Obviously improvements are necessary and desirable to ensure more rationalization, with a view to greater efficiency and work that is more closely geared to the noble aims of the San Francisco Charter. But the necessary changes should not lead to justification of the Organization's very existence being called into question.
How can we guarantee international peace and security, which are essential for the survival of nations and the development of the poorest countries, if the role of the United Nations and its prerogatives are diminished?
In this very Hall we proclaimed 1986 the International Year of Peace. That initiative was a clear reflection of the deep concern that the deterioration of the international climate has caused us.

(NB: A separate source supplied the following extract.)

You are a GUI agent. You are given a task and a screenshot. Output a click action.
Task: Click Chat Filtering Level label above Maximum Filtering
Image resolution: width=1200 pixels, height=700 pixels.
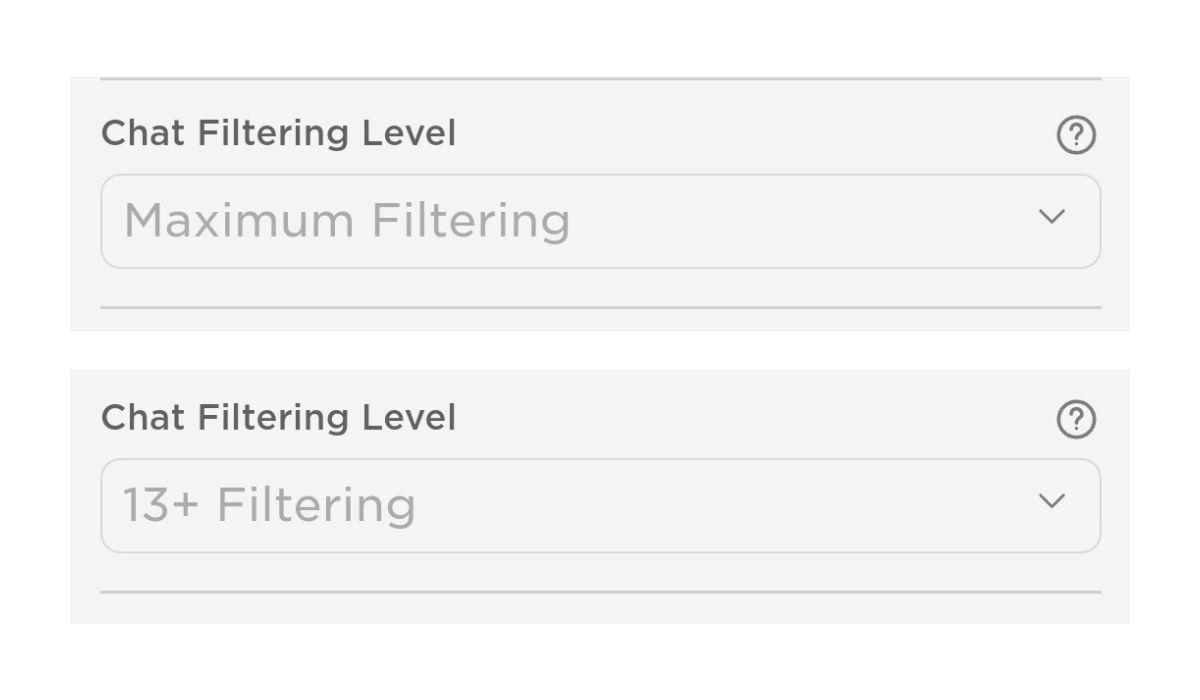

The deployment in certain parts of the world of arsenals of weapons of great range and precision has contributed to the creation of doubts in men's minds and a state of anxiety among peace-loving and justice-loving peoples, and it has thus slowed the momentum of the United Nations in introducing a system of collective security.
However, hopes can be based on the setting up of channels for consultation to bring about a constructive dialog in the world. In that connection, the bold initiatives taken by the United Nations, including an appeal for general and complete disarmament, are praiseworthy and deserve to be encouraged. Similarly, we should encourage the two main nuclear Powers, the Soviet Union and the United States, to continue a dialog that is vital for the whole of mankind.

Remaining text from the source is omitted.